#### WHAT IS BEING ASKED:
Reproduce the following article on GP practices making savings by sharing administrative functions in full, without altering any wording or punctuation.

#### GIVEN TEXT:
Practices will also be forced to make savings by tough pay deals, top GPs warn.
DoH national clinical commissioning lead for England Dr James Kingsland said practice-based commissioning groups had already looked at how practices could cut administrative costs.
His comments come after a DoH-commissioned report called for practices to make savings by sharing 'airline check-in' style appointment systems (GP, 26 November).
'Practices that had comfortable relationships with like-minded practices went into limited liability models for commissioning,' Dr Kingsland said.
'Once you've done that, the next stage is to ask: should we look at being more efficient by consolidating premises, staff or one practice manager taking a lead on payroll? You retain the uniqueness for the purposes of practice lists but your overheads are reduced.'
But he warned that practices would have to be 'very careful' that sharing back office functions was the right move.
'What if you are sharing lots of back office staff with your colleagues but then you want to move consortia?' he said.
Conservative Medical Society chairman Dr Paul Charlson warned that sharing appointment systems could be a 'chaotic nightmare'.
But he added: 'There are things practices could get together on to use economies of scale. Human resources and payroll functions can be done as a bigger set-up.'
It was inevitable there would 'not be a lot of money around' and the DoH would ask practices to make efficiencies, he said.
Dr Kingsland agreed that efficiency gains would be part of future GP contract negotiations. 'It's inevitable. It would be naive to think that there won't be a link between performance as commissioners and income as practices.'
NHS Alliance GMS/PMS lead Dr David Jenner said practices were already making savings by federating and sharing administrative staff.
'We'll see more federation and mergers of back office functions. But not on day-to-day contact with patients,' he said.

#### GIVEN MATERIAL:

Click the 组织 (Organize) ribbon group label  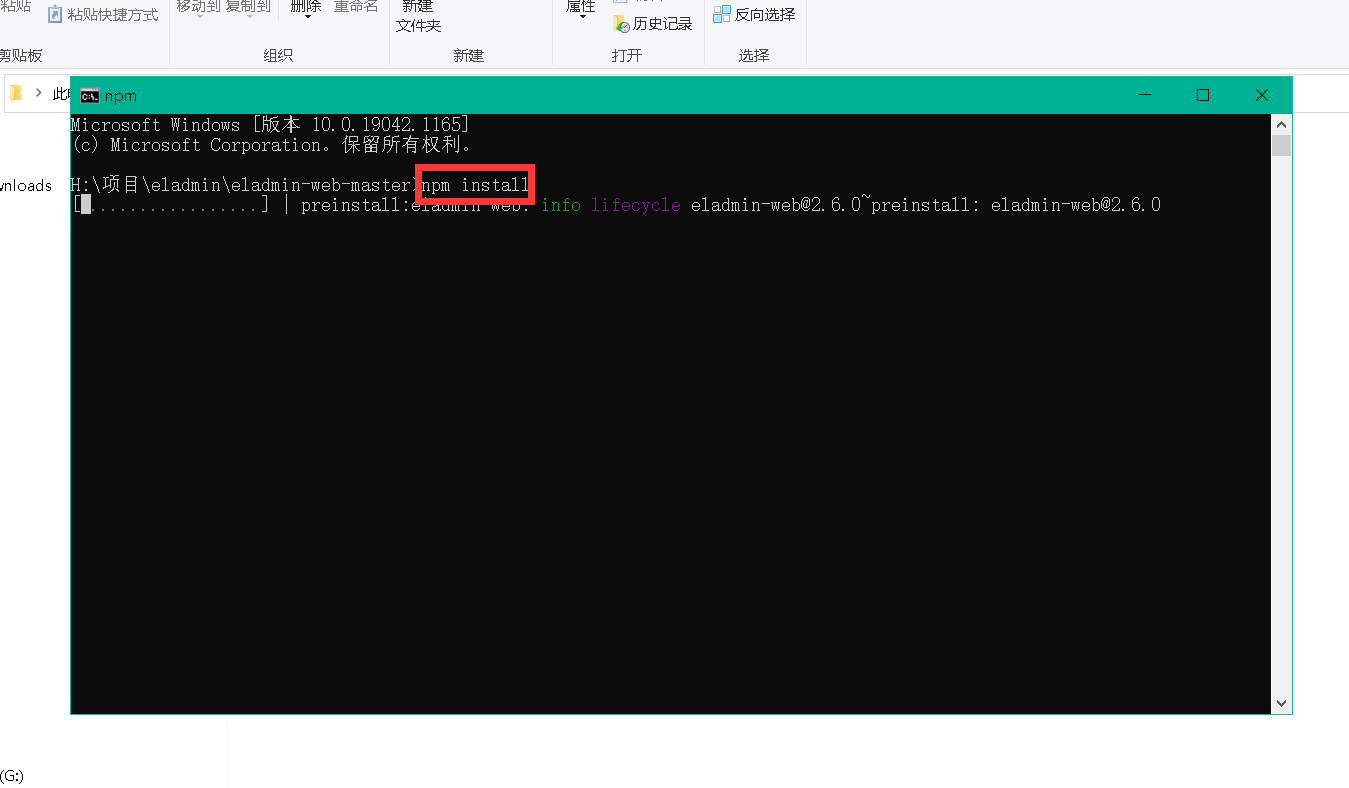pos(278,55)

#### RESPONSE BELOW:
Practices will also be forced to make savings by tough pay deals, top GPs warn.
DoH national clinical commissioning lead for England Dr James Kingsland said practice-based commissioning groups had already looked at how practices could cut administrative costs.
His comments come after a DoH-commissioned report called for practices to make savings by sharing 'airline check-in' style appointment systems (GP, 26 November).
'Practices that had comfortable relationships with like-minded practices went into limited liability models for commissioning,' Dr Kingsland said.
'Once you've done that, the next stage is to ask: should we look at being more efficient by consolidating premises, staff or one practice manager taking a lead on payroll? You retain the uniqueness for the purposes of practice lists but your overheads are reduced.'
But he warned that practices would have to be 'very careful' that sharing back office functions was the right move.
'What if you are sharing lots of back office staff with your colleagues but then you want to move consortia?' he said.
Conservative Medical Society chairman Dr Paul Charlson warned that sharing appointment systems could be a 'chaotic nightmare'.
But he added: 'There are things practices could get together on to use economies of scale. Human resources and payroll functions can be done as a bigger set-up.'
It was inevitable there would 'not be a lot of money around' and the DoH would ask practices to make efficiencies, he said.
Dr Kingsland agreed that efficiency gains would be part of future GP contract negotiations. 'It's inevitable. It would be naive to think that there won't be a link between performance as commissioners and income as practices.'
NHS Alliance GMS/PMS lead Dr David Jenner said practices were already making savings by federating and sharing administrative staff.
'We'll see more federation and mergers of back office functions. But not on day-to-day contact with patients,' he said.